__WHAT YOU ARE ASKED TO DO__
When the line with "Task: Add sign-off using second pencil icon" appears below, start repeating lines exactly, and keep going through the line with "This screenshot has height=684, width=1024."; add nothing outside that span.

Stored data
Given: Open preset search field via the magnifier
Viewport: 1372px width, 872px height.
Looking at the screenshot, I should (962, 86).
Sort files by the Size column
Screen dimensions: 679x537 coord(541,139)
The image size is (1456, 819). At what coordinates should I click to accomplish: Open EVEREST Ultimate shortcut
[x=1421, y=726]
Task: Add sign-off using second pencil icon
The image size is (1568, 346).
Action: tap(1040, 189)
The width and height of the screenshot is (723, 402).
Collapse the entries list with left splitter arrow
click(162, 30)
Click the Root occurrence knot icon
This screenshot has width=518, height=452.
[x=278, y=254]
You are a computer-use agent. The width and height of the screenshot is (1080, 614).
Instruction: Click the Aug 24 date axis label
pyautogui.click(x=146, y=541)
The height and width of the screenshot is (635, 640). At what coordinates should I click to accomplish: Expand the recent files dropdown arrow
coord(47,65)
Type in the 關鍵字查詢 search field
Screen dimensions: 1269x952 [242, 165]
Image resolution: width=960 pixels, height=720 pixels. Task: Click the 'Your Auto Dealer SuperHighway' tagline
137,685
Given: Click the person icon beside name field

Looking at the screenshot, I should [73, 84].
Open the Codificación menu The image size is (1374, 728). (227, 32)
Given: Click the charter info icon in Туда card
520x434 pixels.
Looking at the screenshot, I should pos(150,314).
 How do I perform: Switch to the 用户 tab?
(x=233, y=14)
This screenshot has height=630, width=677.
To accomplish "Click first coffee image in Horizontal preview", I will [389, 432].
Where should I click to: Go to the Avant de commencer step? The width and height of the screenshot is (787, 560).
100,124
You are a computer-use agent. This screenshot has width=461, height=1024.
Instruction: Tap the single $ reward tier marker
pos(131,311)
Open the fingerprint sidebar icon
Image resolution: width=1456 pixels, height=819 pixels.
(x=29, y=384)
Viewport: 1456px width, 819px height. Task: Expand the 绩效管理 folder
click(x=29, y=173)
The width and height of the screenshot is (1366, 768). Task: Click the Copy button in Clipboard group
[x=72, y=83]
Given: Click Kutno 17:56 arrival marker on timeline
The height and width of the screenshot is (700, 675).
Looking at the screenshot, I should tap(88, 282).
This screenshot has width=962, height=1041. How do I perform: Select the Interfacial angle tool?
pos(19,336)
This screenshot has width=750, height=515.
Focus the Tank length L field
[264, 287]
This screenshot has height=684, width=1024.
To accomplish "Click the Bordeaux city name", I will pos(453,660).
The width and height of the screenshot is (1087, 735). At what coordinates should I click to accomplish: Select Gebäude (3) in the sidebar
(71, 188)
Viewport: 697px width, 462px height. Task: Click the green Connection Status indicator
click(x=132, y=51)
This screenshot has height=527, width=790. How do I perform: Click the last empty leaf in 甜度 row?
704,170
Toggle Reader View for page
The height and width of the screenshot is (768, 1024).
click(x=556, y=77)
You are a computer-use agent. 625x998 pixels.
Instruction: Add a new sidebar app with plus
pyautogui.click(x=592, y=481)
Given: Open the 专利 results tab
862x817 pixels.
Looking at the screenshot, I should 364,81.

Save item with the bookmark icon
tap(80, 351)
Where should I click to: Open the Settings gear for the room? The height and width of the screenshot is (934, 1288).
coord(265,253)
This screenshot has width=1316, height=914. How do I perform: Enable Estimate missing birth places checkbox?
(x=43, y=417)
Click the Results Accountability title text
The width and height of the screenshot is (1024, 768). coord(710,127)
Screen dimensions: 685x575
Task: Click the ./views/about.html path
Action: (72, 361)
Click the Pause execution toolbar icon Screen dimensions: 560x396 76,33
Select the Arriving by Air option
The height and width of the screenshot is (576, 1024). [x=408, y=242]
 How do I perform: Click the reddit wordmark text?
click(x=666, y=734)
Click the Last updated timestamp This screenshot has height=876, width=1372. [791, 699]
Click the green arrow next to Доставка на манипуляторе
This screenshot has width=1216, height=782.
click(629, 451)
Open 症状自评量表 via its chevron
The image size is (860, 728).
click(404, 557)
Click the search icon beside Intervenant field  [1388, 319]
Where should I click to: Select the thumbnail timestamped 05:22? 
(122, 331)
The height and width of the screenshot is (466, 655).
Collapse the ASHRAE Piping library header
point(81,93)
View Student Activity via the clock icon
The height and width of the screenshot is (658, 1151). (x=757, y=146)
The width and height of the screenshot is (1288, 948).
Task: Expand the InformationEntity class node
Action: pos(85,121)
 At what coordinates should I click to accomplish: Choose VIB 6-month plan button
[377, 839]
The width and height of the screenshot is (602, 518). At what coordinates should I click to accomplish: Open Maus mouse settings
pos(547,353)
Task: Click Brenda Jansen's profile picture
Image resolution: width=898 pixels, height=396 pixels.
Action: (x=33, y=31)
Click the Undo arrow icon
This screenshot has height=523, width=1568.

__RESULT OF THE TASK__
Task: Add sign-off using second pencil icon
The image size is (1568, 346).
Action: tap(1040, 189)
The width and height of the screenshot is (723, 402).
Collapse the entries list with left splitter arrow
click(162, 30)
Click the Root occurrence knot icon
This screenshot has width=518, height=452.
[x=278, y=254]
You are a computer-use agent. The width and height of the screenshot is (1080, 614).
Instruction: Click the Aug 24 date axis label
pyautogui.click(x=146, y=541)
The height and width of the screenshot is (635, 640). At what coordinates should I click to accomplish: Expand the recent files dropdown arrow
coord(47,65)
Type in the 關鍵字查詢 search field
Screen dimensions: 1269x952 [242, 165]
Image resolution: width=960 pixels, height=720 pixels. Task: Click the 'Your Auto Dealer SuperHighway' tagline
137,685
Given: Click the person icon beside name field

Looking at the screenshot, I should [73, 84].
Open the Codificación menu The image size is (1374, 728). (227, 32)
Given: Click the charter info icon in Туда card
520x434 pixels.
Looking at the screenshot, I should pos(150,314).
 How do I perform: Switch to the 用户 tab?
(x=233, y=14)
This screenshot has height=630, width=677.
To accomplish "Click first coffee image in Horizontal preview", I will [389, 432].
Where should I click to: Go to the Avant de commencer step? The width and height of the screenshot is (787, 560).
100,124
You are a computer-use agent. This screenshot has width=461, height=1024.
Instruction: Tap the single $ reward tier marker
pos(131,311)
Open the fingerprint sidebar icon
Image resolution: width=1456 pixels, height=819 pixels.
(x=29, y=384)
Viewport: 1456px width, 819px height. Task: Expand the 绩效管理 folder
click(x=29, y=173)
The width and height of the screenshot is (1366, 768). Task: Click the Copy button in Clipboard group
[x=72, y=83]
Given: Click Kutno 17:56 arrival marker on timeline
The height and width of the screenshot is (700, 675).
Looking at the screenshot, I should tap(88, 282).
This screenshot has width=962, height=1041. How do I perform: Select the Interfacial angle tool?
pos(19,336)
This screenshot has width=750, height=515.
Focus the Tank length L field
[264, 287]
This screenshot has height=684, width=1024.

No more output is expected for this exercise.